--- Information supplied Enclosed Below ---
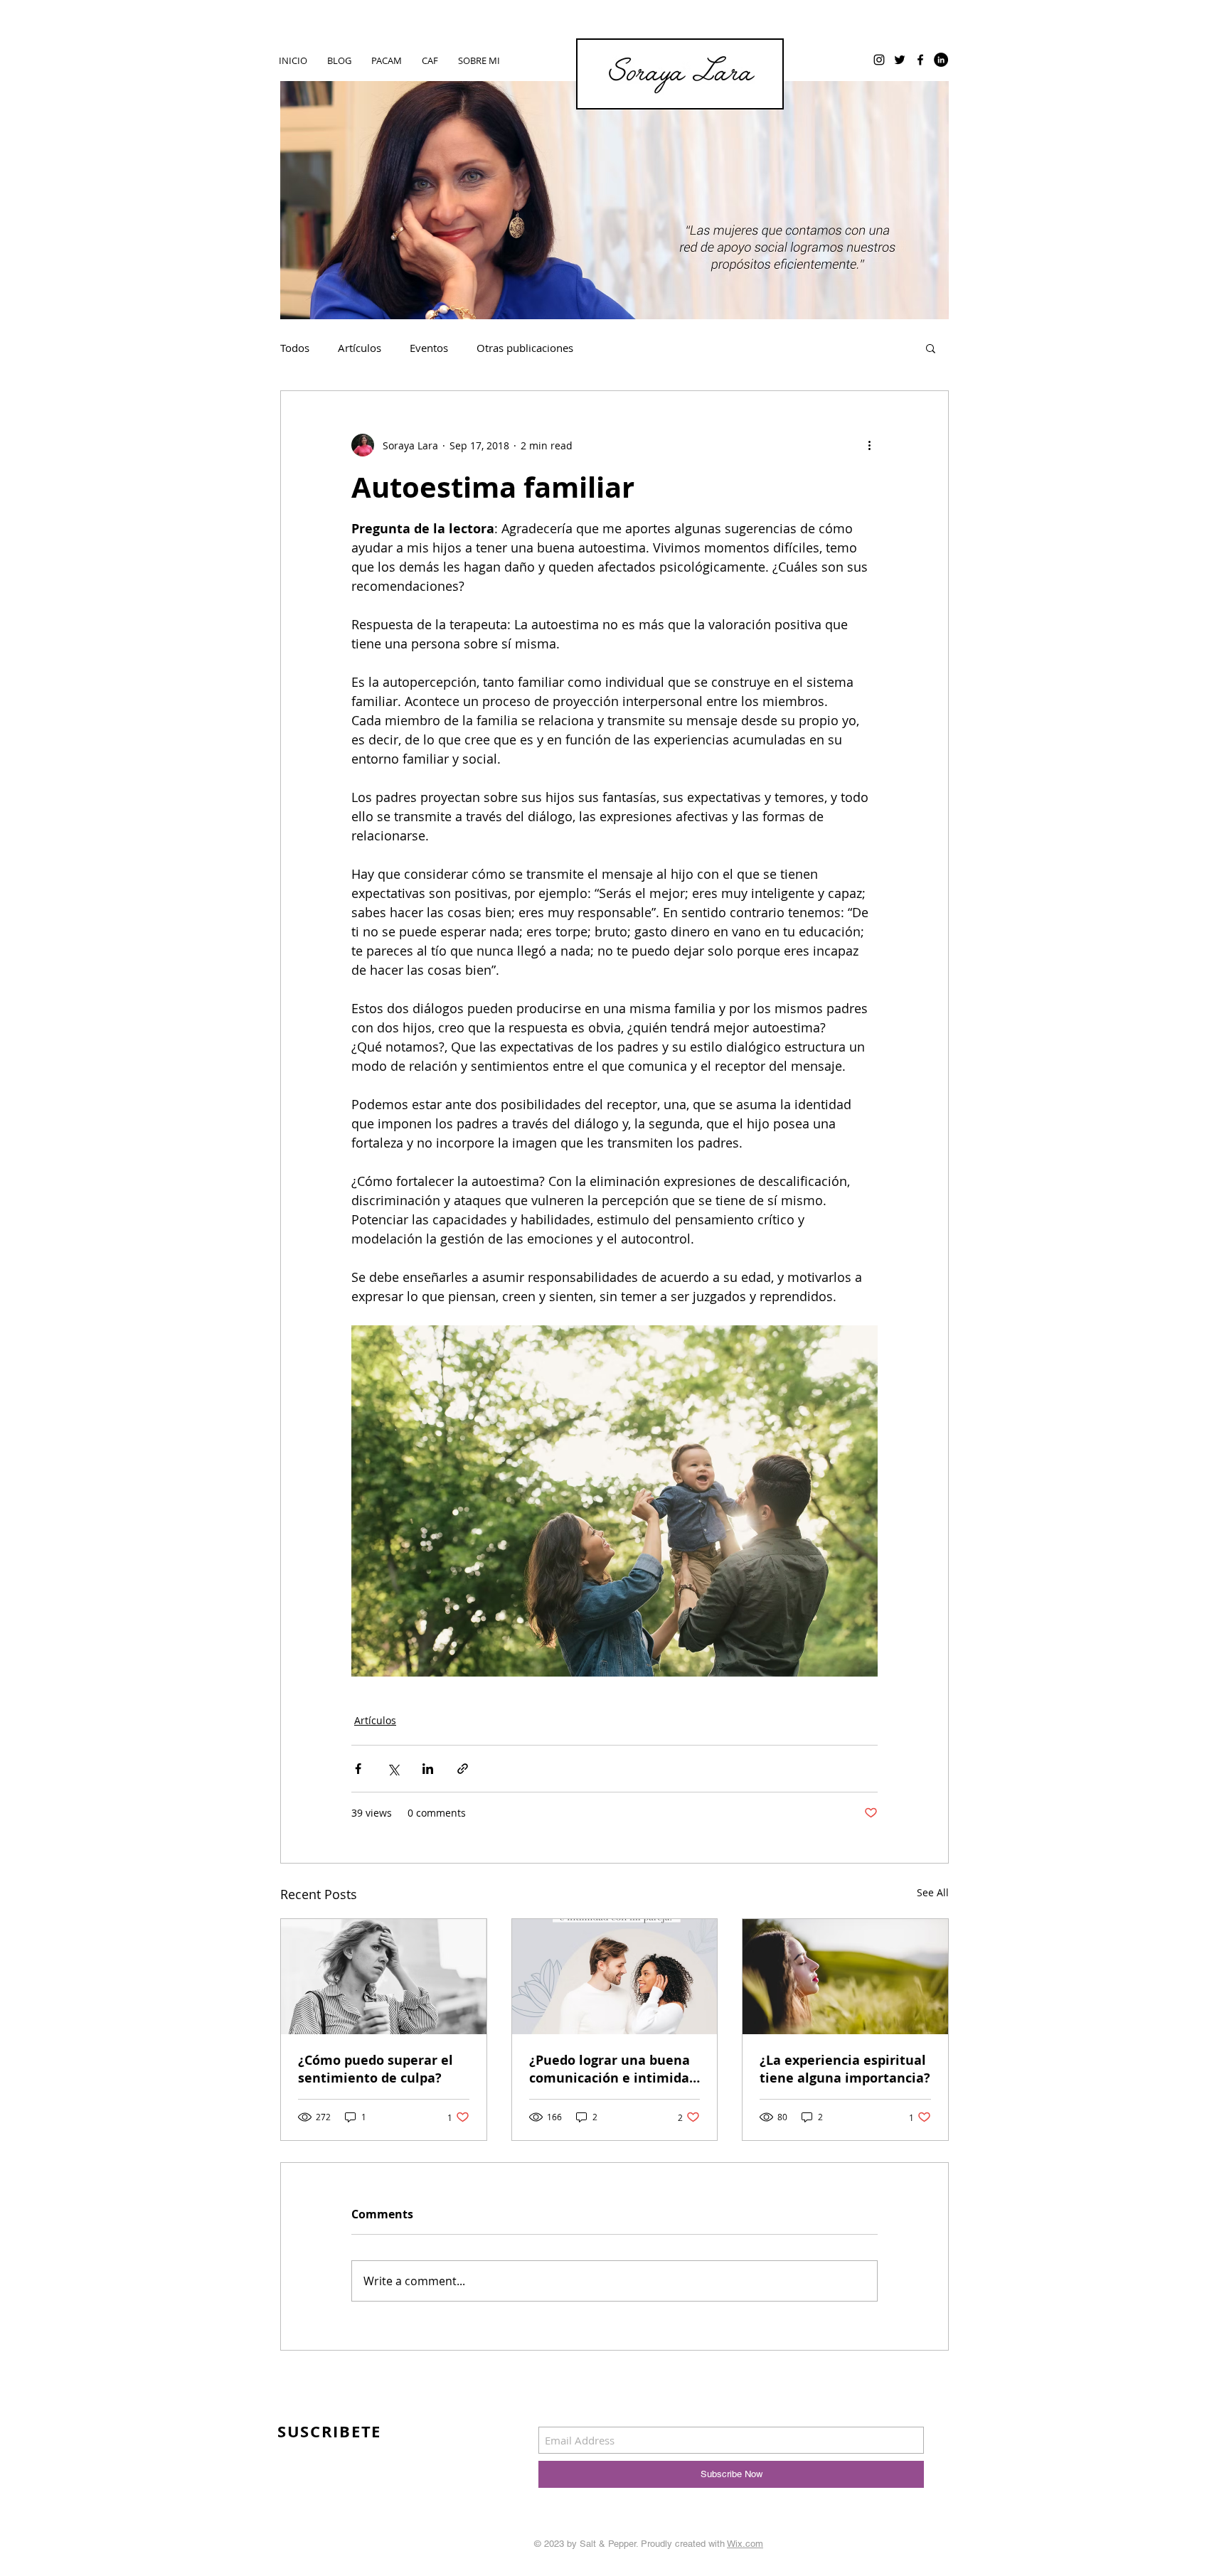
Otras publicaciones (525, 348)
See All (933, 1892)
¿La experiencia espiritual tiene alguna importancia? (845, 2069)
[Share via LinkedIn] (428, 1768)
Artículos (359, 348)
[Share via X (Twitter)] (393, 1768)
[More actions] (869, 445)
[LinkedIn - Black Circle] (941, 60)
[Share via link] (462, 1768)
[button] (930, 347)
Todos (294, 348)
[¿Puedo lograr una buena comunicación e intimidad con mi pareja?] (615, 1976)
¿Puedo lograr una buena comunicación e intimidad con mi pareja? (613, 2069)
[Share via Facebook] (358, 1768)
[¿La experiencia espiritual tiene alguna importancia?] (845, 1976)
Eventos (429, 348)
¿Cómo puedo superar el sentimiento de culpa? (375, 2069)
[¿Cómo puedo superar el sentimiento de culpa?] (383, 1976)
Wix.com (745, 2543)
--- End of Enclosed Information supplied ---
Exercise objective = Everything from the top line of the data down to and including the line with "[¿Puedo lograr una" is to be copied, except the pictures.

Exercise result =
Otras publicaciones (525, 348)
See All (933, 1892)
¿La experiencia espiritual tiene alguna importancia? (845, 2069)
[Share via LinkedIn] (428, 1768)
Artículos (359, 348)
[Share via X (Twitter)] (393, 1768)
[More actions] (869, 445)
[LinkedIn - Black Circle] (941, 60)
[Share via link] (462, 1768)
[button] (930, 347)
Todos (294, 348)
[¿Puedo lograr una buena comunicación e intimidad con mi pareja?] (615, 1976)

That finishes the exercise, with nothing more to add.